Love—Great and Eternal
The first paragraph of the Shema’ invites us to affirm the unity of God, and then engages the topic of love, the love from a person to God: “ve’ahavat et Adonai Eloheykha” (You shall love Adonai your God). Several important questions present themselves. First, is the phrase “you shall love” to be understood as an imperative? The grammar supports such a construction, leading us to wonder how love can be commanded. A command can be given to bring specified sacrifices, to eat matzah on Pesah, and to show deference to the old, but how can we be commanded to love? Some commentators avoid the dilemma by suggesting the meaning is that we are to behave in a way that would express our love for God, but this avoids the deeper question about how and why this love for God is born in our hearts and minds.
My friend Rabbi Leila Gal Berner suggests that the text can reasonably be read to suggest an element of Divine yearning. “Oh . . . if only you would love your God with all your heart, soul and might!” This is consistent with the talmudic teaching, “rahaman liba ba’ei” (the All-Merciful desires [only] the human heart). Reading in this way, the Shema’ invites us twice daily to offer the one thing that God cannot command—because it is impossible—human love.
In the evening and morning liturgy, the Shema’ is preceded by a paragraph that speaks of God’s love for the Jewish People: in the evening, we find “Ahavat olam beyt Yisrael ahavta” (With eternal love have You loved Your people Israel); and in the morning, “Ahavah rabah ahavtanu” (With great love have You loved us). In each case, the text speaks of the Torah as the visible sign of God’s love. It is given to us as a gift, and in that gift of love, in the text of the Shema’, is the command/yearning for that love to be returned.
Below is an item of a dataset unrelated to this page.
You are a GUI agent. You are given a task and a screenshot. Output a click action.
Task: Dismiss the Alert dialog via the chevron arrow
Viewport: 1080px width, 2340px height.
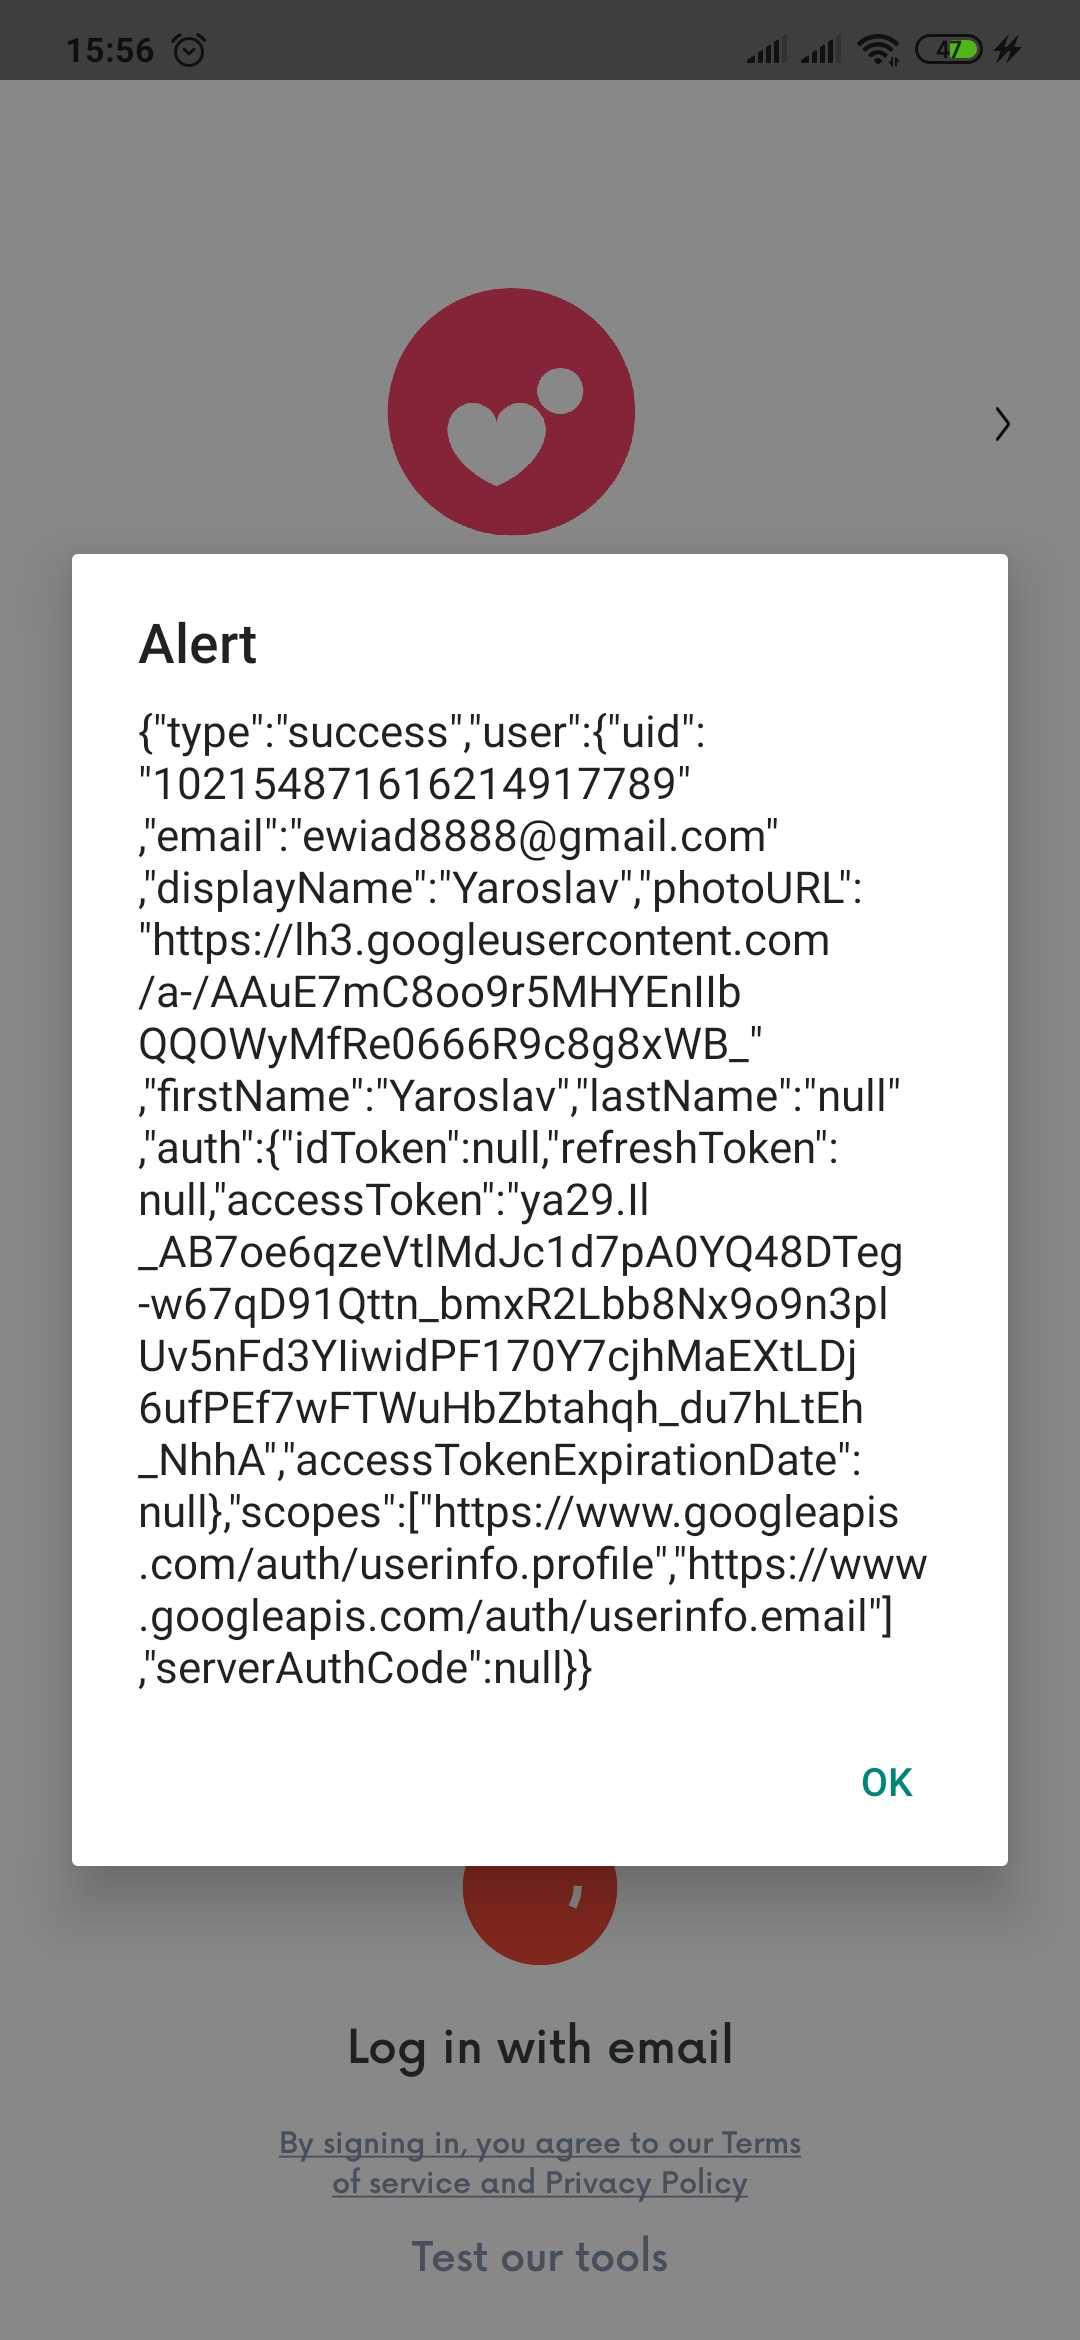(1003, 424)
The liturgical texts offer us a pathway. The (evening) text of Ahavat olam states “uv’Torato neh’geh yomam valaila” (In his/His Torah we will meditate day and night). The words are ambiguous as to whether the Torah is “His” (God’s) or “his” (the person praying). Rashi, commenting on the source of this phrase in Psalm 2, suggests a process: at first the Torah belongs to God, but after a person learns and studies it, then that person becomes a partner with God for those words of Torah. Perhaps we can discern in this expression of mutuality about Torah a path to a relationship of growing love between each person and God. Love of God can arise in our hearts as we feel and perceive more and more that we are loved by God, always.